= What is required =
Please retype exactly, and with nothing added, the lines of the material from the one with "Screen dimensions: 1568x722" through the final one.

= Entries shown =
+---+
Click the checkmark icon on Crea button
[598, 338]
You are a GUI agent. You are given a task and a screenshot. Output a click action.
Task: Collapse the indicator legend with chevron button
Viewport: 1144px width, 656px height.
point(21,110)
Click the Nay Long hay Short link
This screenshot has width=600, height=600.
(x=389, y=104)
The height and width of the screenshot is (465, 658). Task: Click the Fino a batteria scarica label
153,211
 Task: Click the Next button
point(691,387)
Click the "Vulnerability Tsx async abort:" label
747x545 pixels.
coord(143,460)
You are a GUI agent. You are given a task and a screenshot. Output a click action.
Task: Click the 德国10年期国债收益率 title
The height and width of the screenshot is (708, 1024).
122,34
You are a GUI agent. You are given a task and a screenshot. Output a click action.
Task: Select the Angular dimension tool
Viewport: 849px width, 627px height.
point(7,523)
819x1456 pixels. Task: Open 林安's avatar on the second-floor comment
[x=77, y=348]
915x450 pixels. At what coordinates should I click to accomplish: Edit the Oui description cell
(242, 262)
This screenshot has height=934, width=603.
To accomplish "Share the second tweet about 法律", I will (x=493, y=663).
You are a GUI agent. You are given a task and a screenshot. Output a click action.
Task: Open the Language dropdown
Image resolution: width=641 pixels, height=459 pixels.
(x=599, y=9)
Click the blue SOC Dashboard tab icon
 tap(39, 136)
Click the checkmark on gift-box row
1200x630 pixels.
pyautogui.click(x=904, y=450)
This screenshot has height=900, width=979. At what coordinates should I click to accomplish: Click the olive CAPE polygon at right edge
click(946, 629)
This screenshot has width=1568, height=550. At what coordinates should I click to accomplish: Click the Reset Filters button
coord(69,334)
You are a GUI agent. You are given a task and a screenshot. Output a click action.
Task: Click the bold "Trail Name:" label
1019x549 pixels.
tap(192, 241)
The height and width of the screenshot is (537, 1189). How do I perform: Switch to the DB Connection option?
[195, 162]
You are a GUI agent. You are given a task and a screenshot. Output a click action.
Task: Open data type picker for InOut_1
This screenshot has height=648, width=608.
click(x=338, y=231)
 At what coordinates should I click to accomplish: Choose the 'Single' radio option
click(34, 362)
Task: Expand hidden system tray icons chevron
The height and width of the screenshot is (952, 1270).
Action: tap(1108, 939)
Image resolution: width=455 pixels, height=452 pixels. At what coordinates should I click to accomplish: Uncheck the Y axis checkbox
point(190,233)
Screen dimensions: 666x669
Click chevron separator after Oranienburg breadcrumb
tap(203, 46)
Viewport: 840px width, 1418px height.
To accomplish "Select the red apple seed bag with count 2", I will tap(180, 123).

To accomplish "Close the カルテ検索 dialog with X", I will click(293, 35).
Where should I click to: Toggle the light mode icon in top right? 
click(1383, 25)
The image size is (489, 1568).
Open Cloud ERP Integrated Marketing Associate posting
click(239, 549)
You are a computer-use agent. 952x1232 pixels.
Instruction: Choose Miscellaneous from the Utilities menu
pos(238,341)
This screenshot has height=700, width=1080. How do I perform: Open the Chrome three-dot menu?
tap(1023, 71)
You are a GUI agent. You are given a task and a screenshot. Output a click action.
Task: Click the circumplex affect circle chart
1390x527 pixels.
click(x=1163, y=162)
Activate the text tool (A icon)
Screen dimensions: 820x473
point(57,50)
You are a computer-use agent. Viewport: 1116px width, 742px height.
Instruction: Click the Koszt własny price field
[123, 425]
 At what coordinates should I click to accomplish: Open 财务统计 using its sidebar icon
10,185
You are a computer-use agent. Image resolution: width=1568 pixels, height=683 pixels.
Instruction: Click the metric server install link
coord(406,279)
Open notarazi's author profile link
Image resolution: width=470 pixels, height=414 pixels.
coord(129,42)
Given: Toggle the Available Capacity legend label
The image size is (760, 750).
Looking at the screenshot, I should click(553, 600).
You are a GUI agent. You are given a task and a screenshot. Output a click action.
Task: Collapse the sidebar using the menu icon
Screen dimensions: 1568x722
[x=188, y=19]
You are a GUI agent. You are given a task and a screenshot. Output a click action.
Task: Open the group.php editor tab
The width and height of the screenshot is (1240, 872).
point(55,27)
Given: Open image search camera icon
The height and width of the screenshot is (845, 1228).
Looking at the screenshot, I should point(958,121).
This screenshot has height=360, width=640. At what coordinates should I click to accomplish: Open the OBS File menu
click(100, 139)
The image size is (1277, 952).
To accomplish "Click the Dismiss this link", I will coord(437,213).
+---+
= Your solution =
Screen dimensions: 1568x722
[x=188, y=19]
You are a GUI agent. You are given a task and a screenshot. Output a click action.
Task: Open the group.php editor tab
The width and height of the screenshot is (1240, 872).
point(55,27)
Given: Open image search camera icon
The height and width of the screenshot is (845, 1228).
Looking at the screenshot, I should point(958,121).
This screenshot has height=360, width=640. At what coordinates should I click to accomplish: Open the OBS File menu
click(100, 139)
The image size is (1277, 952).
To accomplish "Click the Dismiss this link", I will coord(437,213).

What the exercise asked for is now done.